Mais après avoir mis à jour (version 2.1) lorsque je fais la synchronisation iCal , j'ai des couleurs pour les calendriers mais il  change les couleurs par rapport à l'ordi, c'est pas sympa!!!
j'ai essayé la synchro manuelle  " remplacer l'iPod par l'ordi" , mais cela ne règle pas le problème. on peut vivre avec mais si quelqu'un à une idée....
Merci d'avance


----------



## DavidFR75 (7 Novembre 2008)

esyram a dit:


> Bonjour,
> Premier message sur le forum!...
> Anciennement habituée à palm (Tungsten E) je viens d'acheter un iPod Touch, ( synchro Mac Os 10.5 sur macBook) pas tout  à fait aussi pratique comme PDA  ( pas de synchro des notes, ni de fonction recherche dans le calendrier) mais bien sûr d'autres fonctionnalités sympa .
> Mais après avoir mis à jour (version 2.1) lorsque je fais la synchronisation iCal , j'ai des couleurs pour les calendriers mais il  change les couleurs par rapport à l'ordi, c'est pas sympa!!!
> ...



C'est vrai qu'on peut vivre avec ou plutôt sans ! Mais c'est tout de même énervant d'avoir des calendriers parfaitement synchronisés sauf pour la couleur ! 

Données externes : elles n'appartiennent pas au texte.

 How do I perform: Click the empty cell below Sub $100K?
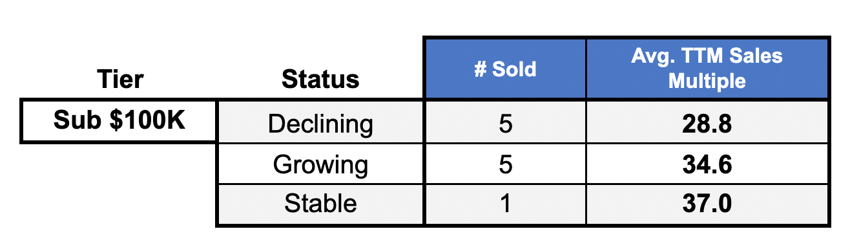[119, 184]
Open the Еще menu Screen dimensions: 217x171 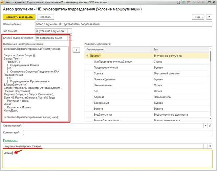coord(199,16)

Je suis preneur d'une soluce !


----------



## Anonyme (7 Novembre 2008)

iCal et couleurs de calendriers...


----------



## jbmg (31 Mai 2009)

C'est peut-être un peu tard mais si cela peut servir à quelqu'un.

Le calendrier dans iPod et iPhone assigne des couleurs à chaque calendrier dans un ordre déterminé : rouge, orange, bleu, vert et violet.
Après celles-ci, les couleurs sont assignées aléatoirement.

Vous allez l'onglet Infos et vous cochez "Synchroniser les calendriers iCal", "Calendriers sélectionnés" et celui qui est rouge dans iCal. Ensuite vous descendez jusqu'à Avancé et vous cochez "Calendriers".
Vous faites une synchronisation
Ensuite, vous sélectionnez en plus le calendrier orange sans que soit coché "Calendriers" dans Avancé.
Cochez maintenant celui qui correspond au bleu, relancez la synchronisation, puis le vert et enfin le violet.
C'est nickel-chrome 

NB : il faut un événement dans le mois pour chaque calendrier. Ranger vos calendrier dans iCal dans l'ordre des couleurs, cela facilite la manipulation

d'après http://www.touchtip.com/iphone-and-...calendar-color-fix-for-iphone-and-ipod-touch/


----------



## Gwen (31 Mai 2009)

Merci pour l'info. C'est a la fois simple et compliqué, mais cela peut servir.


----------